Abstract
We introduce msVolcano, a web application for the visualization of label‐free mass spectrometric data. It is optimized for the output of the MaxQuant data analysis pipeline of interactomics experiments and generates volcano plots with lists of interacting proteins. The user can optimize the cutoff values to find meaningful significant interactors for the tagged protein of interest. Optionally, stoichiometries of interacting proteins can be calculated. Several customization options are provided to the user for flexibility, and publication‐quality outputs can also be downloaded (tabular and graphical). Availability: msVolcano is implemented in R Statistical language using Shiny. It can be accessed freely at http://projects.biotec.tu-dresden.de/msVolcano/
Keywords: Bioinformatics, Data visualization, Interaction proteomics, Label free quantification, Web Application
Abbreviations
- AE
affinity enrichment
- AP
affinity purification
- LFQ
label‐free quantification
- QC
quality control
quantile‐quantile
The analysis of protein–protein interactions and complex networks using affinity purification or affinity enrichment coupled to mass spectrometry (AP/MS, AE/MS) is a commonly used technique in proteomics. The technology produces high quality protein interaction data 1 and is scalable to proteome‐wide levels 2. Even though isotope‐labeling methods have been developed to detect and quantify protein–protein interactions 3, label‐free approaches are gaining momentum due to their simplicity and applicability 4. While different quantification strategies exist for label‐free data, such as those based on spectral counting, methods that make use of peptide intensities (also known as extracted ion currents) are regarded as the most accurate 5, 6. Such methods generate the quantitative profiles of peptides or proteins across samples, which can be analyzed by established statistical methods, e.g. by a modified t‐test across replicate experiments 7.

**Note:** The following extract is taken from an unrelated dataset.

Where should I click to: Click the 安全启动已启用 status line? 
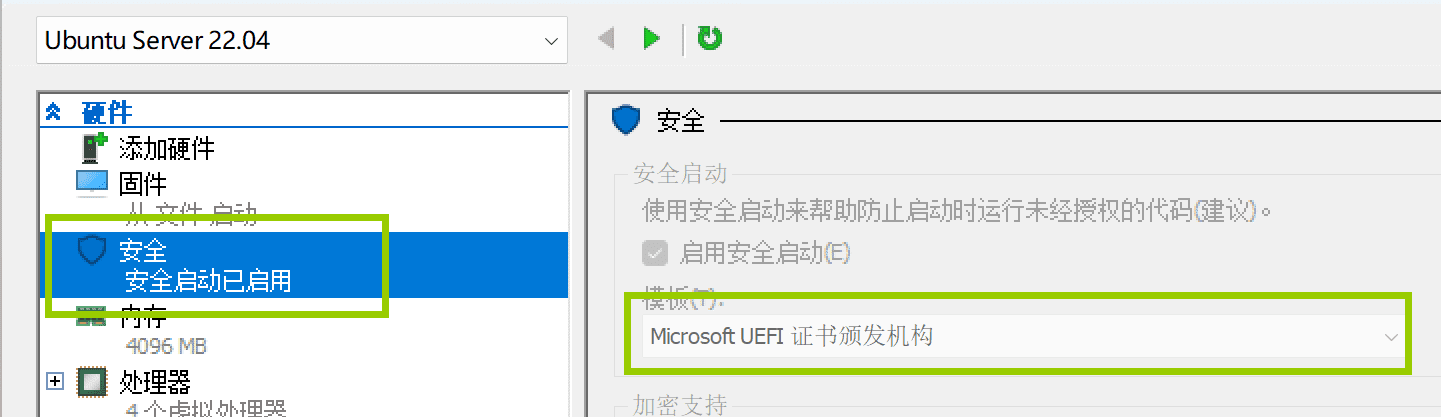[x=208, y=281]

MaxQuant is an integrated suite of algorithms for the analysis of high‐resolution quantitative MS data 8. Its MaxLFQ module normalizes the contribution of individual peptide fractions and extracts the maximum available quantitative information to calculate highly reliable relative label‐free quantification (LFQ) intensity profiles 6, which are exported as tab‐limited text files for the downstream analysis. Though various post‐processing tools to analyze the output of MaxQuant exist 9, 10, Perseus 11 is the most widely used tool.

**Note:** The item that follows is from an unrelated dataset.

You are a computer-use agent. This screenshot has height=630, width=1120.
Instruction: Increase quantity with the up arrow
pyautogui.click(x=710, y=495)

To identify interactors of a tagged protein of interest (termed the “bait”), in the presence of a vast number of background binding proteins, replicates of affinity‐enriched bait samples are compared to a set of negative control samples. Although our primary application is protein interaction experiments, the workflow is generalizable to any case and control scenario. A student's t‐test or Welch's test can be used to determine those proteins that are significantly enriched along with the specific baits. A volcano plot is a good way to visualize this kind of analysis 12. When the negative logarithmic p values derived from the statistical test are plotted against the differences between the logarithmized mean protein intensities between bait and the control samples, unspecific background binders center around zero. The enriched interactors appear on the right section of the plot, whereas ideally no protein should appear on the left section when compared to an empty control (because these would represent proteins depleted by the bait). The higher the difference between the group means (i.e. the enrichment) and the p‐value (i.e. the reproducibility), the more the interactors shift towards the upper right section of the plot, which represents the area of the highest confidence for an interaction.

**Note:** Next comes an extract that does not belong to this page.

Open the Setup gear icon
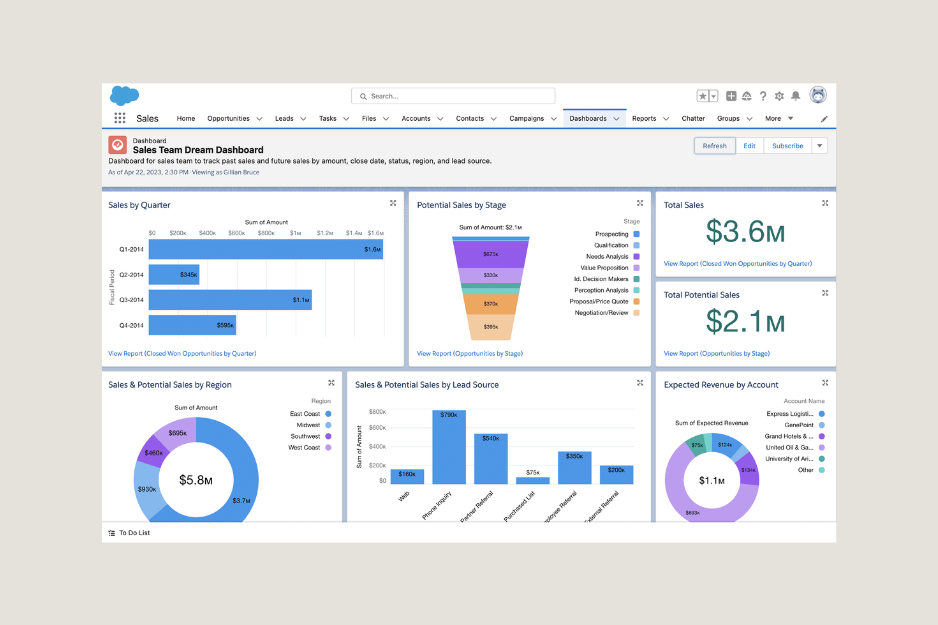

In any quantitative workflow, determining a threshold is a crucial step. This threshold sepa‐rates statistically significant outliers, which are most likely to represent biological findings, from background proteins, which inevitably occur in any measurement. Threshold placement can be performed empirically, or automatically based on desired false discovery rates, and often benefits from some manual optimization.
Downstream analysis of proteomics data can be challenging for a non‐specialized users and a burden for mass spectrometry core facilities. To facilitate the analysis and presentation of AE‐MS data, we present msVolcano, which is a user modulated, freely accessible web application. It requires the MaxQuant output of an interaction dataset that was analysed using the MaxLFQ module. LFQ intensity profiles retain the absolute scale from the original summed‐up peptide intensities 6, serving as a proxy for absolute protein abundance. The purpose of msVolcano is to implement all steps of downstream data analysis into a simple and intuitive user interface that requires no bioinformatics knowledge or specialized software. To this end, msVolcano automatically extracts relevant data columns, filters out hits to the decoy database and potential contaminants. A visual quality control (QC) output is generated allowing the user to monitor the correlation between replicates, fraction of missing values and behavior of the population of imputed values as shown in Fig. 2. Quantile‐Quantile (QQ) plots are also provided.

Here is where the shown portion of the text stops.